[691] in Kerberos
NFS uid-map modifications available via archive server
daemon@TELECOM.MIT.EDU (John T Kohl)
Fri Apr 14 11:10:06 1989
From: John T Kohl <jtkohl@ATHENA.MIT.EDU>
To: kerberos@ATHENA.MIT.EDU
Sun Microsystems has graciously allowed MIT Project Athena to distribute
NFS modifications in 'diff' form.
These modifications create a 'mapping table' in an NFS server's kernel,
which is used to map the {ip addr, uid} of an NFS request into a
{uid, gidset} tuple to be used to determine access permission to files
on the NFS server.
Kerberos is used to mediate manipulation of this mapping table from the
network. A tool is also provided to manipulate this mapping table
from a login session on the server.
This set of diffs and original code is available only by electronic mail.
To retrieve it, send a message to archive-server@ATHENA-DIST.MIT.EDU.
The message should contain a line like this:
send krb-nfs uidmap.pt1.shar uidmap.pt2.shar
For information on what other things are available from the archive
server, send it messages containing lines like:
help (for info on how the archive server works)

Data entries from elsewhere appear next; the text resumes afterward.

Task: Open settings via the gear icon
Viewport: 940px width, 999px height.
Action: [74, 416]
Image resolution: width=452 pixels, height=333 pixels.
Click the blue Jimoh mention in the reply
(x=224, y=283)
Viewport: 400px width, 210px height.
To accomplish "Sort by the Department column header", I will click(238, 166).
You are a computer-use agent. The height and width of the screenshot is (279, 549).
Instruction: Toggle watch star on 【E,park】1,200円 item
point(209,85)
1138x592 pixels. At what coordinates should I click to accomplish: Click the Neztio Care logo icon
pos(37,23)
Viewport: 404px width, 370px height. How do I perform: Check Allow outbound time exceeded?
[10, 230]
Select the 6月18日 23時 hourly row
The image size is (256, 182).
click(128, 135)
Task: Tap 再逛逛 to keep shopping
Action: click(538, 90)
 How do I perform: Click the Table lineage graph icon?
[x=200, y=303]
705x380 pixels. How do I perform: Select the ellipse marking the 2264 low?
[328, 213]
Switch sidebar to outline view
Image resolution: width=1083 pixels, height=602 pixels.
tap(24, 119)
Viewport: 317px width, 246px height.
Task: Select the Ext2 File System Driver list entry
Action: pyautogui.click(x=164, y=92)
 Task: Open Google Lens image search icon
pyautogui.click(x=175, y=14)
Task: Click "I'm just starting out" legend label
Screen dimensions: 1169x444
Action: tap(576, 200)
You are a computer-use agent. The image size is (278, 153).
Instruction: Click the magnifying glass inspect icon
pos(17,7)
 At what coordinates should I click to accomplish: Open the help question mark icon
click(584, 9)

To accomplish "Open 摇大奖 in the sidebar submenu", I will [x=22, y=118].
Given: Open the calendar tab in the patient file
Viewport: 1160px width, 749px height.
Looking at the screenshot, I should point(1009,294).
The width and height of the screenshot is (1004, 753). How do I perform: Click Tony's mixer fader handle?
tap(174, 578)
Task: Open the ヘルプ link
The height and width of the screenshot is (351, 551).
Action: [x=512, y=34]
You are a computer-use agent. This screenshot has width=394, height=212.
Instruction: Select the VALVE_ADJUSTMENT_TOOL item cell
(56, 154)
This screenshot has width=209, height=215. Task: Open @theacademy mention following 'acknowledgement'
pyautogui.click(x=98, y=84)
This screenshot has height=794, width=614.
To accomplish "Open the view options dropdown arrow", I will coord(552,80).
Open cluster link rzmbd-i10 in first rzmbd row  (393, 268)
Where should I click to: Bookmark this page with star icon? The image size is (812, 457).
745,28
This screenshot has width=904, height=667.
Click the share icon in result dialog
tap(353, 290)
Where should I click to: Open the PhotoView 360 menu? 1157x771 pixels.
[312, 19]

index (for an index of what is available)
If you have trouble receiving replies from the archive server (it should
send an acknowledgement of your request within 1/2 hour of receipt), try
including a return path from ATHENA-DIST.MIT.EDU, by including a line
such as
path garp!youruucphost!yourname
MX record handling is known to be flaky on the mailer on ATHENA-DIST.
The archive server contains many safeguards to ensure that it is not
monopolized by people asking for large amounts of data. The mailer is set up
so that it will send no more than a fixed amount of data each day. If the
work queue contains more requests than the day's quota, then the unsent files
will not be processed until the next day. Whenever the mailer is run to send
its day's quota, it sends the requests out shortest-first.
If you have a request waiting in the work queue and you send in another
request, the new request is added to the old one (thereby increasing its
size) rather than being filed anew. This prevents you from being able to
send in a large number of small requests as a way of beating the system.